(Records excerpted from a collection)
☆ ☆ ☆ ☆ ☆

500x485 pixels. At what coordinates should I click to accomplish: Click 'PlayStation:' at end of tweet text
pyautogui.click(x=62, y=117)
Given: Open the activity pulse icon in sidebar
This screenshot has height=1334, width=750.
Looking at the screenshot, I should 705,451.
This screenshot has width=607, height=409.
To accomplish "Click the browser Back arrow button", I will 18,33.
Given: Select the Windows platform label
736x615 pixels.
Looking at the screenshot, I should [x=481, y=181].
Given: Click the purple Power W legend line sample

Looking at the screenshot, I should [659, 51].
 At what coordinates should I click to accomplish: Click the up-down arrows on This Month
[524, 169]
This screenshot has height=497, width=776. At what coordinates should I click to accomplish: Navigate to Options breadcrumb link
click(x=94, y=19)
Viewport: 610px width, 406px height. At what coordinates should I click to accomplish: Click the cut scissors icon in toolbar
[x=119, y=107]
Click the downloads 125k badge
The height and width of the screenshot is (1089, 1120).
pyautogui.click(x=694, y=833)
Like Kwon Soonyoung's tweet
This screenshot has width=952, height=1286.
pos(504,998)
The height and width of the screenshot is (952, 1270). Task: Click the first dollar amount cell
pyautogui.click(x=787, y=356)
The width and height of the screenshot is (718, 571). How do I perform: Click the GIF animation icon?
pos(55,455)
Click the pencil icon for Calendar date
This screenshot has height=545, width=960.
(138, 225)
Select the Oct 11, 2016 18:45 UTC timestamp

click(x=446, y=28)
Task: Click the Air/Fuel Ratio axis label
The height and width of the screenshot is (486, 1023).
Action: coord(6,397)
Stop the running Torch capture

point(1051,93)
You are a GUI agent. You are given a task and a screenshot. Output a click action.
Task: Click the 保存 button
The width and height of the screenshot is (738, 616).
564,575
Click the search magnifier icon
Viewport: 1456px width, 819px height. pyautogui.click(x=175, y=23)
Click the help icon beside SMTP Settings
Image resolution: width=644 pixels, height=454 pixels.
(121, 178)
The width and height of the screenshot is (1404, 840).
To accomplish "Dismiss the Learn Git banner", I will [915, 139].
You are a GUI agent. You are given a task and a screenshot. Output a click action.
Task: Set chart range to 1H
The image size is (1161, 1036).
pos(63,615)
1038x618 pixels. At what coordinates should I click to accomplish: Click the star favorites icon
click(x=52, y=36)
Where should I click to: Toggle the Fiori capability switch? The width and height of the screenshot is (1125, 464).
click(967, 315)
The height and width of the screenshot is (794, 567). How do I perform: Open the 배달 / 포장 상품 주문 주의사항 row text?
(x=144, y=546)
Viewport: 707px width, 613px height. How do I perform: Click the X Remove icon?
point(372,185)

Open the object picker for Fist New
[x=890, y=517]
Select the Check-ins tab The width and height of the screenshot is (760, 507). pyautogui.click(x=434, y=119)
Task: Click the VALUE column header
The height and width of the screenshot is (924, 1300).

☆ ☆ ☆ ☆ ☆

**What needs to be done:** All lines in the data above from the one with "Given: Click the" through the one with "Click the pencil icon for Calendar date" must be repeated exactly, and no others.

**Output below:**
Given: Click the purple Power W legend line sample

Looking at the screenshot, I should [659, 51].
 At what coordinates should I click to accomplish: Click the up-down arrows on This Month
[524, 169]
This screenshot has height=497, width=776. At what coordinates should I click to accomplish: Navigate to Options breadcrumb link
click(x=94, y=19)
Viewport: 610px width, 406px height. At what coordinates should I click to accomplish: Click the cut scissors icon in toolbar
[x=119, y=107]
Click the downloads 125k badge
The height and width of the screenshot is (1089, 1120).
pyautogui.click(x=694, y=833)
Like Kwon Soonyoung's tweet
This screenshot has width=952, height=1286.
pos(504,998)
The height and width of the screenshot is (952, 1270). Task: Click the first dollar amount cell
pyautogui.click(x=787, y=356)
The width and height of the screenshot is (718, 571). How do I perform: Click the GIF animation icon?
pos(55,455)
Click the pencil icon for Calendar date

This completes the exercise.